Pobreza cresce mais de 6 pontos em 2018 e chega a 32%.
Dados do segundo semestre do ano passado refletem os efeitos da crise econômica
Mauricio Macri oferece a mesma coisa todos os dias: sangue, suor e lágrimas. “Vocês têm que aguentar, eu estou convencido de que aguento”, disse ao Congresso em 1º de março. E o sofrimento aumenta. Durante o segundo semestre de 2018, 32% da população urbana argentina estava abaixo da linha da pobreza. Foi um aumento de quase cinco pontos percentuais com relação ao primeiro semestre, e de mais de seis pontos em comparação aos 25,7% de 2017. Estes 32% de pobres na população argentina representam um retorno ao nível que Macri diz ter herdado de Cristina Kirchner. Com a contínua desvalorização do peso — uma obsessão nacional — e com uma inflação que não dá trégua, o presidente não tem opção senão insistir em que os sacrifícios valem a pena. Segundo ele, pela primeira vez foram estabelecidas bases para um futuro de crescimento sólido.
O quadro macroeconômico é sombrio. A inflação se mantém desenfreada, e para mês de março se espera uma alta de pelo menos 4%; a elevação dos preços é especialmente cruel para os lares mais modestos, onde os alimentos e serviços básicos têm mais impacto: nesse item, os preços aumentaram 5,1% em fevereiro, bem acima do índice geral, que foi de 3,8%. O desemprego fechou 2018 em 9% (quase quatro milhões de pessoas). No último trimestre de 2018, o produto interno bruto (PIB) caiu 3,5%. Tudo isto vai acompanhado de uma degradação da segurança pública.
O símbolo da crise é o dólar, que se descola do peso a um ritmo superior ao da inflação. Isso reflete desconfiança. Não se trata de um fenômeno novo, mas agora constitui uma grave ameaça para os planos econômicos governamentais. As altas taxas de juros (68%) que remuneram os pesos depositados pelos bancos nas Leliqs (letras de liquidez) garantem um excelente negócio para os bancos (que por sua vez pagam aos poupadores um pouco menos de 40%, o que dá uma margem de lucro próxima de 30%), mas não conseguem frear a deterioração da moeda argentina frente à norte-americana, na qual a dívida externa está expressa. As empresas não recebem crédito. A situação não se desbloqueia.
O Governo continua confiando em que a partir de 15 de abril, quando poderá começar a vender dólares procedentes do Fundo Monetário Internacional, e nas semanas posteriores, quando ingressarão no país as primeiras remessas de dólares por exportação agrária, a pressão sobre o peso diminuirá. O próprio FMI sinaliza, num relatório sobre a Argentina apresentado nesta semana, que a partir de julho o panorama irá melhorar, embora 2019 continue sendo visto como um ano recessivo — estima-se uma contração de 1,5% entre janeiro e dezembro.

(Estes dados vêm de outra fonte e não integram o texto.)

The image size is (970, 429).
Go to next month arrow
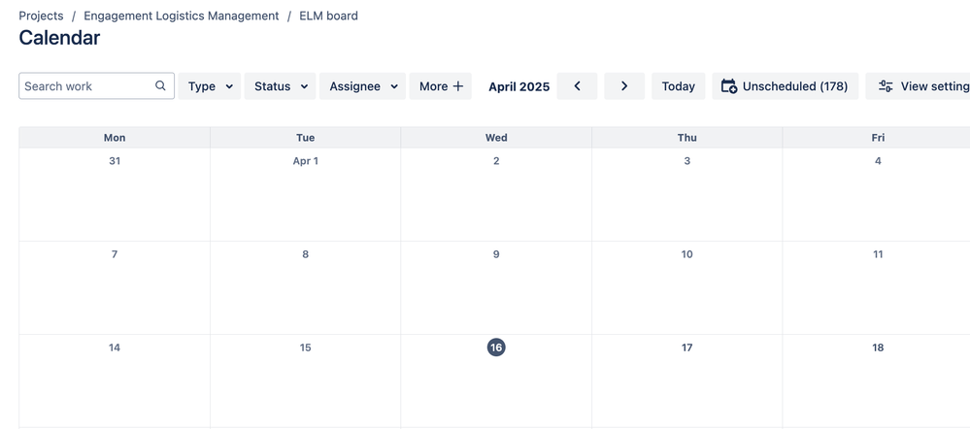624,86
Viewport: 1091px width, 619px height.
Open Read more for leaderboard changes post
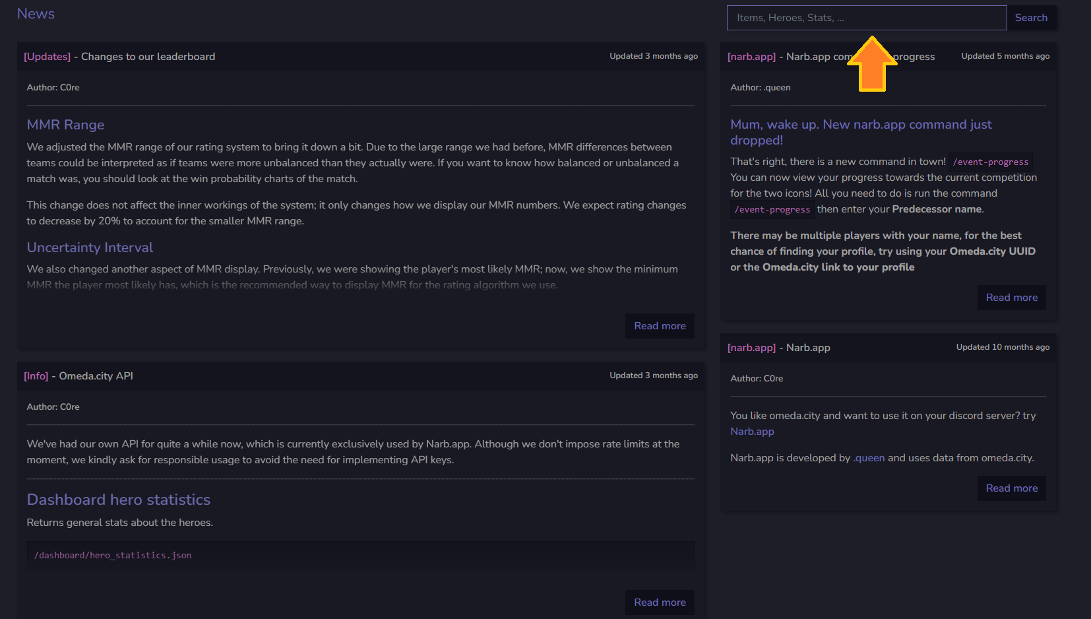(x=659, y=326)
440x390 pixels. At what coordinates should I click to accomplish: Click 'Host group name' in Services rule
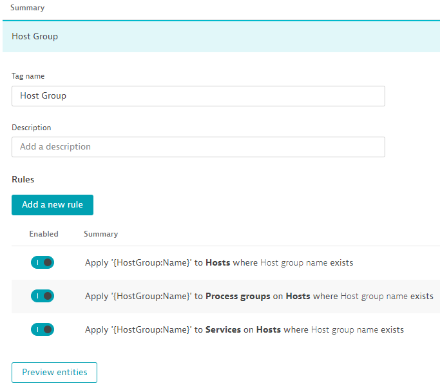tap(344, 330)
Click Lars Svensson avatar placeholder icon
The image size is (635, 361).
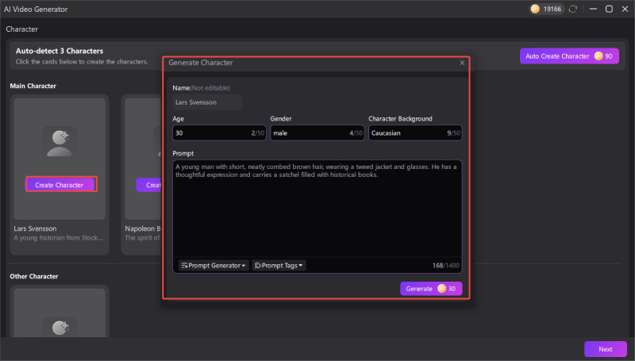pos(60,141)
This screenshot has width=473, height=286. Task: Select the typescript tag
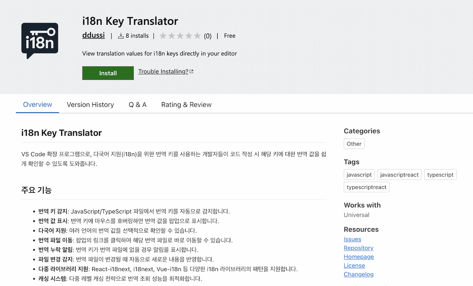[440, 174]
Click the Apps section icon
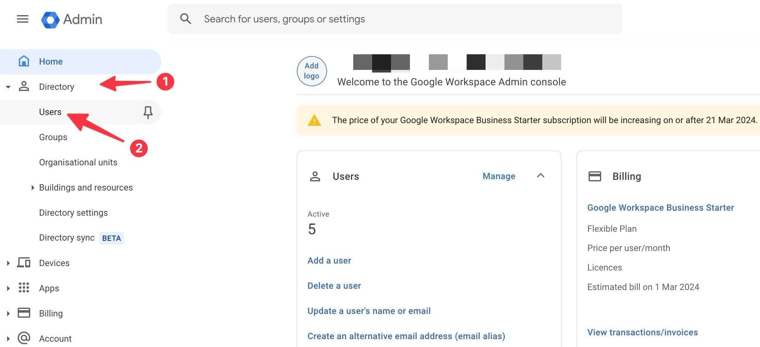The width and height of the screenshot is (760, 347). 23,288
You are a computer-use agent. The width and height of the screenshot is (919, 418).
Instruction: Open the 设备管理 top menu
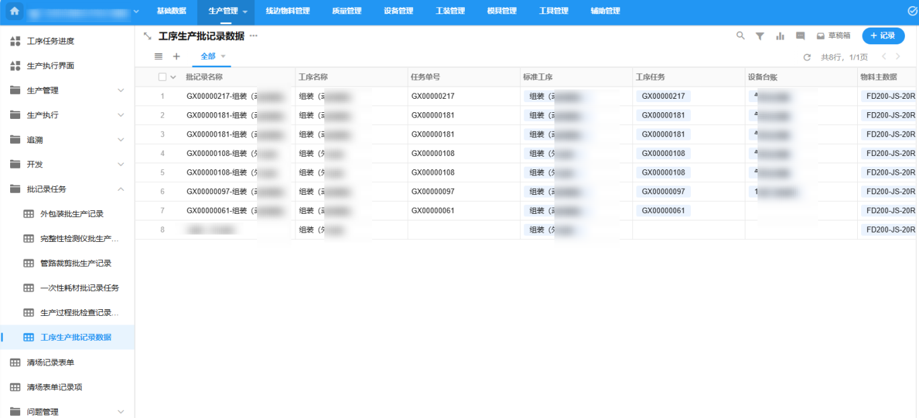398,11
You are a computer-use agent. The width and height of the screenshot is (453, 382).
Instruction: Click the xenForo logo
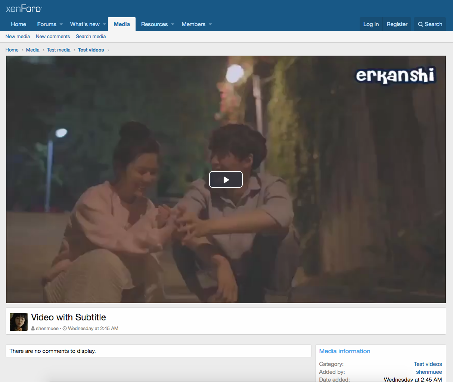coord(24,9)
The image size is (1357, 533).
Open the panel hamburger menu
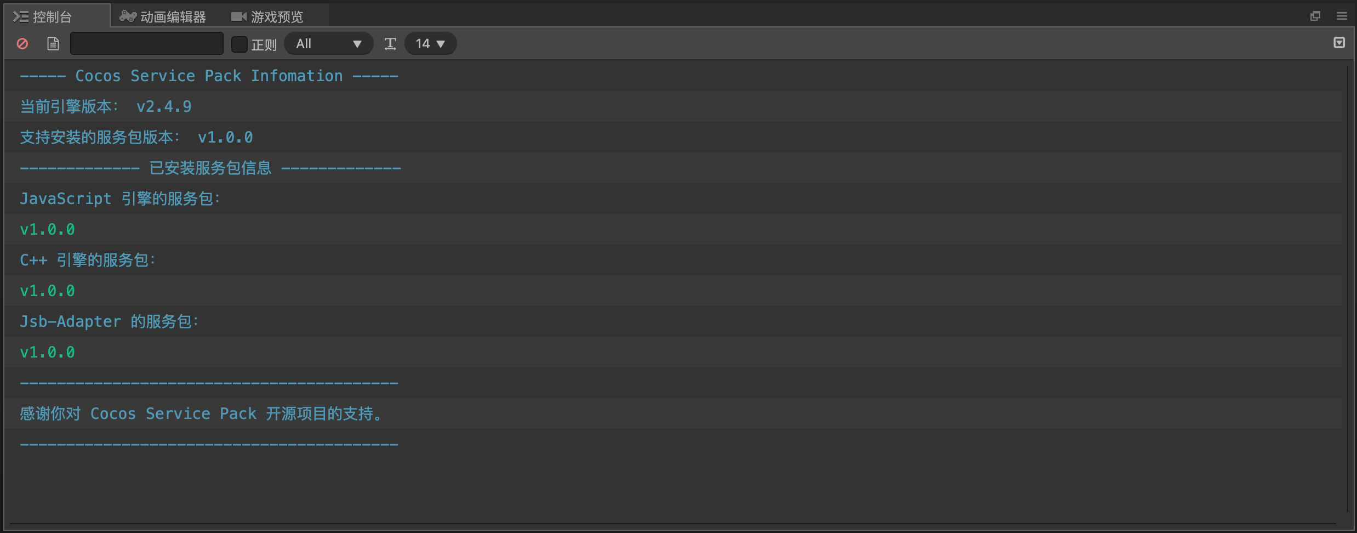[1342, 16]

Dificilmente os argentinos começarão a notar melhoras em suas vidas antes de outubro, quando acontece o primeiro turno das eleições presidenciais, ou novembro, quando haverá um segundo turno caso nenhum candidato supere 45% dos votos válidos. A Casa Rosada, e em especial o chefe de Gabinete Marcos Peña, aposta na rejeição a Cristina Kirchner. Embora Macri já seja mais impopular que ela, o Governo espera que, num eventual segundo turno entre o presidente e sua antecessora, os argentinos preferirão Macri.

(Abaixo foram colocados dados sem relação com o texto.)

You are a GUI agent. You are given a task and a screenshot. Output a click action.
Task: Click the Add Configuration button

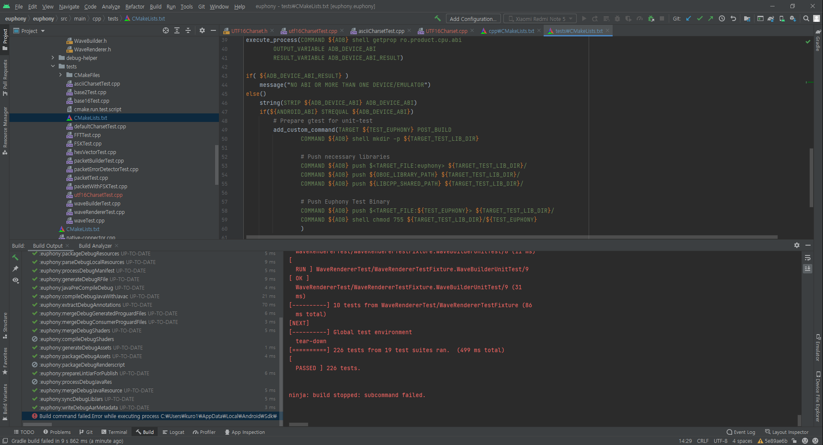point(473,19)
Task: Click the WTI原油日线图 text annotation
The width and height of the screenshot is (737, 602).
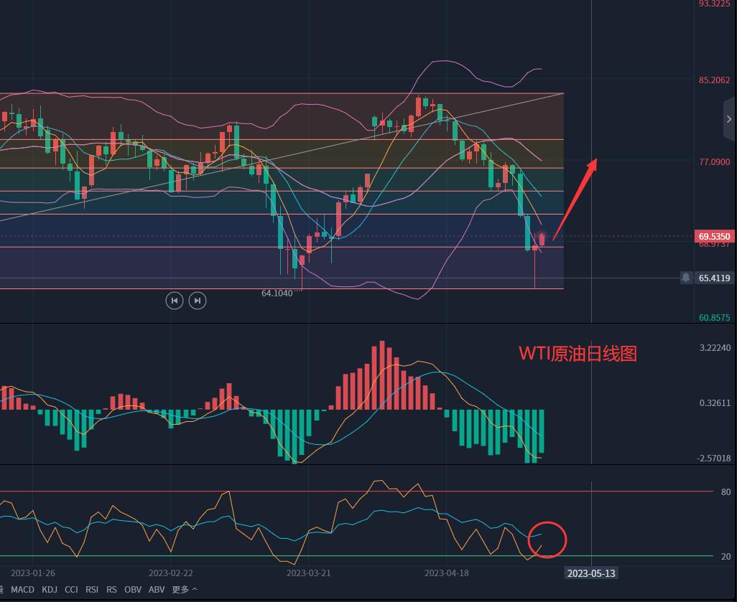Action: [578, 353]
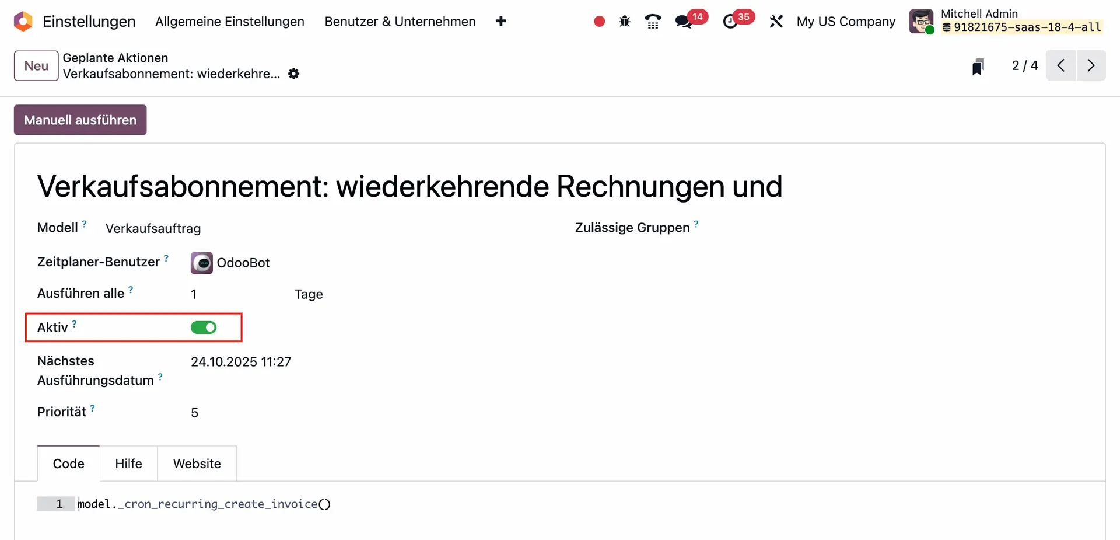The width and height of the screenshot is (1120, 540).
Task: Click the Manuell ausführen button
Action: 81,120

Também há algo de churchilliano nos rumos de Macri. Sua insistência em manter políticas austeras, sua insistência em rejeitar “os atalhos” e “as catastróficas políticas do passado” e seu empenho pessoal em seguir um caminho difícil poderiam ser recompensados pelos eleitores. Nas eleições, ninguém costuma agradecer pelo que dói, mas às vezes acontece.